Material provided below:

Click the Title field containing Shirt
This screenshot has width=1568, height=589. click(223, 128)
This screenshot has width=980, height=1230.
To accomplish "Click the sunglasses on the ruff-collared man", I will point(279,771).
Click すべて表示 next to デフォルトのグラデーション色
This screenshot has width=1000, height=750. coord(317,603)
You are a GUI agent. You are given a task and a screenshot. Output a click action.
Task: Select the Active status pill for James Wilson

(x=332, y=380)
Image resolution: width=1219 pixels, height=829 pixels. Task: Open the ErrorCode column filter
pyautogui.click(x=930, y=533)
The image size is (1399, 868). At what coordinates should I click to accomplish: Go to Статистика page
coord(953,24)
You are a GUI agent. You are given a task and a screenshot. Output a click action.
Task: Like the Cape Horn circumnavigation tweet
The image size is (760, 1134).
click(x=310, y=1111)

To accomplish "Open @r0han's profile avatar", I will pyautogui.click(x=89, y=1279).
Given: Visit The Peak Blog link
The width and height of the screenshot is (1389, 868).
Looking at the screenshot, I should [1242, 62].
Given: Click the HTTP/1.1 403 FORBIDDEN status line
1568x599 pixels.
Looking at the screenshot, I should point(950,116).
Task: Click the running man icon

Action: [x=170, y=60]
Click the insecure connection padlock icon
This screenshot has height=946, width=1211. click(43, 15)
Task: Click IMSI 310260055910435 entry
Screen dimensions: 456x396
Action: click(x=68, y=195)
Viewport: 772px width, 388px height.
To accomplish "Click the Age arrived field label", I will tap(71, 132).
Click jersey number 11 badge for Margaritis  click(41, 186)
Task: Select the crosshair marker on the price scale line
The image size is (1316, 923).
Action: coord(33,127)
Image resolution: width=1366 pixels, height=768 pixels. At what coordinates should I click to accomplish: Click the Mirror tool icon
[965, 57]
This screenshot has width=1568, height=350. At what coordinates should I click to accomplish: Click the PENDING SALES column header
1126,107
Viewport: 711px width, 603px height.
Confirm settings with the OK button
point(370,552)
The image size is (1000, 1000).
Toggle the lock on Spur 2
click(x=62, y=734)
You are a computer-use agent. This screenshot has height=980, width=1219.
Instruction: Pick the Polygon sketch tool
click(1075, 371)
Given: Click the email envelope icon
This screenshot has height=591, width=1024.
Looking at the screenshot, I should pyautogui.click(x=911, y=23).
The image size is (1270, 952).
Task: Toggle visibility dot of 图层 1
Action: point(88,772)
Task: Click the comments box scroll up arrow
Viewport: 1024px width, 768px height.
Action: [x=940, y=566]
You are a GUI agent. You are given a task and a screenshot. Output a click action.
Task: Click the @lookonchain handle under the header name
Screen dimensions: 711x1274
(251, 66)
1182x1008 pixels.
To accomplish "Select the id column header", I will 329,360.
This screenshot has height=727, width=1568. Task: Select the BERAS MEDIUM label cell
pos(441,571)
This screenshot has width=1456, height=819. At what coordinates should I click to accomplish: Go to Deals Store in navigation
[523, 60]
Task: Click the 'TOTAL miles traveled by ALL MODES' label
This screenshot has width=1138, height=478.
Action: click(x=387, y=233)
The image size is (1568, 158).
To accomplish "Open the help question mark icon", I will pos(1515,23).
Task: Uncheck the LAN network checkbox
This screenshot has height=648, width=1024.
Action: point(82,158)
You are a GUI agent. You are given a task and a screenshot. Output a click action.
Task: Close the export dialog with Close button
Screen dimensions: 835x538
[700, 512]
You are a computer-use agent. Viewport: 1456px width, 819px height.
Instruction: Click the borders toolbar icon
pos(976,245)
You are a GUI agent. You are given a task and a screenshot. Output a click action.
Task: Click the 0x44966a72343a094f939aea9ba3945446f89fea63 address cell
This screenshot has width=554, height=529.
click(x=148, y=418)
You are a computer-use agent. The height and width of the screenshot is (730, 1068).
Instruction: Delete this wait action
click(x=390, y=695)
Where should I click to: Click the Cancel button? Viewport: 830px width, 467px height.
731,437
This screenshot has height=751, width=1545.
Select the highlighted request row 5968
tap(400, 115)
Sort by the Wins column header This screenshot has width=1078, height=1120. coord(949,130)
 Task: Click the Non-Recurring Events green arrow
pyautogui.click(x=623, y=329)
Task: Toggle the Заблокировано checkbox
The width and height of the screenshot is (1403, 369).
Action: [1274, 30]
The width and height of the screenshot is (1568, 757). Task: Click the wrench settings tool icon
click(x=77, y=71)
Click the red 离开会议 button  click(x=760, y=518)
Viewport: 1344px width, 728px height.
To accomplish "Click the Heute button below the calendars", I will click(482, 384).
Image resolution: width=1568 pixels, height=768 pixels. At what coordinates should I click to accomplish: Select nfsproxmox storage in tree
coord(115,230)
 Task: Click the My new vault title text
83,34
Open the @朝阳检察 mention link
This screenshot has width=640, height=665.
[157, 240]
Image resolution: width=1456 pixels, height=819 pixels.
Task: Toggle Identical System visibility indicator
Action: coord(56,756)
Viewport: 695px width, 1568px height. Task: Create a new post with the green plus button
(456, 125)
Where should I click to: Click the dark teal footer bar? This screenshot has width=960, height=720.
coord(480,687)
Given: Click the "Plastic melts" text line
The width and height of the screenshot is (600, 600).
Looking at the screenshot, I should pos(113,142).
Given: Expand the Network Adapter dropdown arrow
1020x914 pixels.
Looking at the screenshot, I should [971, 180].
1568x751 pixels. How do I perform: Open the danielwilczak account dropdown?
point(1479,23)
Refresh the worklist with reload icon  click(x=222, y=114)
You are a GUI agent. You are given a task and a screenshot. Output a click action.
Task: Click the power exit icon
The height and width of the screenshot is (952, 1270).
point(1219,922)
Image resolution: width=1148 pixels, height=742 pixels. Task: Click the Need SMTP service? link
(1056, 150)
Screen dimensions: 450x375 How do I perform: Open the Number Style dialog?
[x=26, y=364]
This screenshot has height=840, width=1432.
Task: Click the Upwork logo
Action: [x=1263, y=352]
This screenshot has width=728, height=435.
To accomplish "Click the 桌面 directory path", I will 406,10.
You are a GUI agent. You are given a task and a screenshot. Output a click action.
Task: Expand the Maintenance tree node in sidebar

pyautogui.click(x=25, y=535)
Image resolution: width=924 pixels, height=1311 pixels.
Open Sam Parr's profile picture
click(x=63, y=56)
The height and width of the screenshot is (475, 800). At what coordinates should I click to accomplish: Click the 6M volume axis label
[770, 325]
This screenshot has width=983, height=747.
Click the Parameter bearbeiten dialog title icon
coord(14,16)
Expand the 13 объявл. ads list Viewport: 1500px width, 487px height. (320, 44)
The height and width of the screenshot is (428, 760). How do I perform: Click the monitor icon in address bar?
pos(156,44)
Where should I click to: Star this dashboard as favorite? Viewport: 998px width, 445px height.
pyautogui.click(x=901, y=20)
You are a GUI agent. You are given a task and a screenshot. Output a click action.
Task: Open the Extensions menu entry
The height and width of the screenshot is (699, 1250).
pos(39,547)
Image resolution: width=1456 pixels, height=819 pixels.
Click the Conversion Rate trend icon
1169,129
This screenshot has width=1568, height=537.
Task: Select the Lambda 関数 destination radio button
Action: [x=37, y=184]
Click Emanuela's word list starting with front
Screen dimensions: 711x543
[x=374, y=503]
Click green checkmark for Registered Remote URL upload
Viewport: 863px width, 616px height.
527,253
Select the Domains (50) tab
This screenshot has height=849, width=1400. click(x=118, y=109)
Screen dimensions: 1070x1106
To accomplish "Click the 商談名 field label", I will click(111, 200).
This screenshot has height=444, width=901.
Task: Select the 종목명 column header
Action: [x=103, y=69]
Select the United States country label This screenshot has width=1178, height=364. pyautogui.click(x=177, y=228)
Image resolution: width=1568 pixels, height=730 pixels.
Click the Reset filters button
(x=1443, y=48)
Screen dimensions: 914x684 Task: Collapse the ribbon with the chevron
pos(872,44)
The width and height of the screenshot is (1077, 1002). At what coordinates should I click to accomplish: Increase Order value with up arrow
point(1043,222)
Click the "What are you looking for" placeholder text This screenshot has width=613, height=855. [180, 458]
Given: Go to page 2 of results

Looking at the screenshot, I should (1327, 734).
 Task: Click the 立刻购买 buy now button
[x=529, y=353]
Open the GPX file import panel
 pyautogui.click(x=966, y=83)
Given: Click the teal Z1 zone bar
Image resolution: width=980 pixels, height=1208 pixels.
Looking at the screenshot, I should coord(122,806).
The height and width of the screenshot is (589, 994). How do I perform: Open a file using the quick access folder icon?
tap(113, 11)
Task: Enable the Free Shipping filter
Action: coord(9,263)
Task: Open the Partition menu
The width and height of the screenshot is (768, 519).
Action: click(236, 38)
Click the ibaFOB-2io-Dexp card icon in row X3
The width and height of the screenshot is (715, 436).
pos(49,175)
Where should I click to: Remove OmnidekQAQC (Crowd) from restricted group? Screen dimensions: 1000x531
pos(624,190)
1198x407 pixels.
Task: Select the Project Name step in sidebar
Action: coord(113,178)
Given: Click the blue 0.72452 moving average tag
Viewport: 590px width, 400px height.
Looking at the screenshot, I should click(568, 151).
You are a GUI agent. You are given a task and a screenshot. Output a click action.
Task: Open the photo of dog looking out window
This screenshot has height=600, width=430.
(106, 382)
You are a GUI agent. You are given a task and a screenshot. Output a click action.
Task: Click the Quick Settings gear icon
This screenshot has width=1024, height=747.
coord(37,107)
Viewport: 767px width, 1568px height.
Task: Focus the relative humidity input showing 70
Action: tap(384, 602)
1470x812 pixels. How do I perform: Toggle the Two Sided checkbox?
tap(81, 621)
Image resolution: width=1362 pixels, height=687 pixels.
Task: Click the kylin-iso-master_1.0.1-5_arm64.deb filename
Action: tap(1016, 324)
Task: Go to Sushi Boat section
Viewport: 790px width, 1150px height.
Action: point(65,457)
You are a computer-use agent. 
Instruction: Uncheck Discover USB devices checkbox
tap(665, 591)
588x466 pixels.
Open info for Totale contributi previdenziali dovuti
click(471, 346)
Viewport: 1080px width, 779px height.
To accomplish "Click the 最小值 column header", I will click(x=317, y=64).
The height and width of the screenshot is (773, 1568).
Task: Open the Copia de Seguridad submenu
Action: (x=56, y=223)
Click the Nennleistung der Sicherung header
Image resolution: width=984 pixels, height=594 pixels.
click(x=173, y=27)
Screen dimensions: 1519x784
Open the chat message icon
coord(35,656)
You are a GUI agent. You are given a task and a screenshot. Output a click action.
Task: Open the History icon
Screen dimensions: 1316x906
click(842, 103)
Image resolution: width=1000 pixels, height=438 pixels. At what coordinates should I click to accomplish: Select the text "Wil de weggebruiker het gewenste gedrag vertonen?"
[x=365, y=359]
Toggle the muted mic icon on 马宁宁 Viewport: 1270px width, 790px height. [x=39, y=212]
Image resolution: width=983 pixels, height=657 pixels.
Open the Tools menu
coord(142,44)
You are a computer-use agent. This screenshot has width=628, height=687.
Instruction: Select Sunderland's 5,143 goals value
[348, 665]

End of Material provided.

_Activity_
Reproduce word for word the material above, starting with the line that has "Screen dimensions: 711x543" and stopping after the line that has "Screen dimensions: 1070x1106".

_Written solution_
Screen dimensions: 711x543
[x=374, y=503]
Click green checkmark for Registered Remote URL upload
Viewport: 863px width, 616px height.
527,253
Select the Domains (50) tab
This screenshot has height=849, width=1400. click(x=118, y=109)
Screen dimensions: 1070x1106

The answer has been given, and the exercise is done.